━━━ Provided text ━━━

Family Medicine Residency Curriculum

Family Medicine Residency

Curriculum

Family medicine residents gain proficiency in a wide range of settings, including Community Health Care’s Hilltop Regional Health Center, which was built specifically for our residency’s needs. At this center, residents are trained in the best way to serve the unique needs of health center patients. Caring for our patients provides a broad range of experience with complex medical issues, age ranges, and prenatal care. Our focus is on serving a diverse, underserved urban population with a key approach to community-based care.

Residents are primarily based at our Hilltop clinic, but second and third-year residents also have the opportunity to work at our other neighborhood clinics to develop experiences with pediatric and obstetric patients.

Inpatient adult and obstetric training occur at St. Joseph Hospital, allowing Community Health Care’s residents to regularly learn from a variety of specialties. The obstetric service at St. Joseph Hospital is robust with numbers. Pediatric inpatient training occurs at Mary Bridge Children’s Hospital directly from pediatric hospitalists who are expert in training family medicine physicians.

What makes CHC’s residency unique? 

  • Residents gain experience in community-based medicine by working in the Tacoma-Pierce County Health Department’s STI clinic. Preceptors are trained in providing “resident-centered” learning, giving the residents the opportunity to ask clinical questions in order to gain the most out of their in-clinic experiences.

━━━

→ **What is being asked**
Reproduce the passage of the residency curriculum text that begins with the words "Residents are primarily" and ends after "and obstetric patients.", without altering anything.

━━━ Records provided ━━━

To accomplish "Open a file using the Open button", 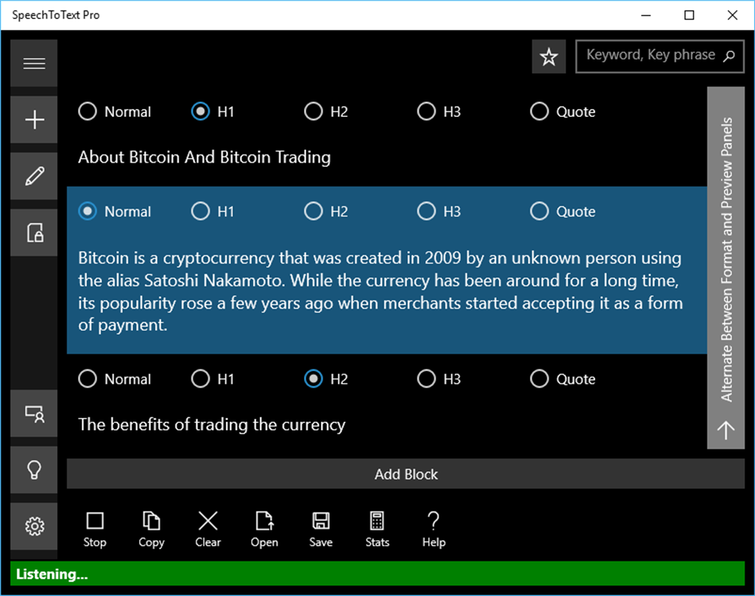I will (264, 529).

━━━
━━━ Records provided ━━━

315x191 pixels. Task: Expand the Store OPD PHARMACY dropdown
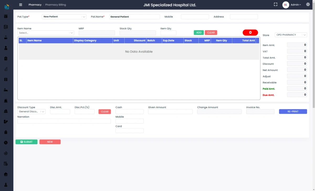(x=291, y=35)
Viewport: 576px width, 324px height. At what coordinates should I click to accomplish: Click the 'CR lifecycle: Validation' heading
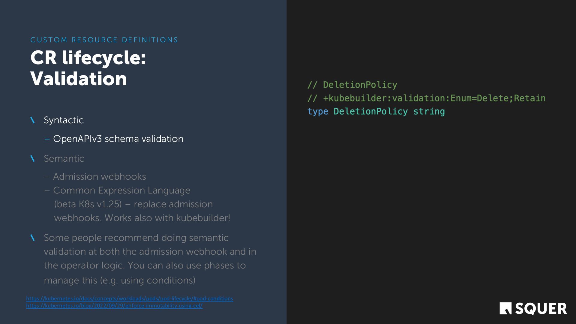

━━━

→ **Finished exercise**
Residents are primarily based at our Hilltop clinic, but second and third-year residents also have the opportunity to work at our other neighborhood clinics to develop experiences with pediatric and obstetric patients.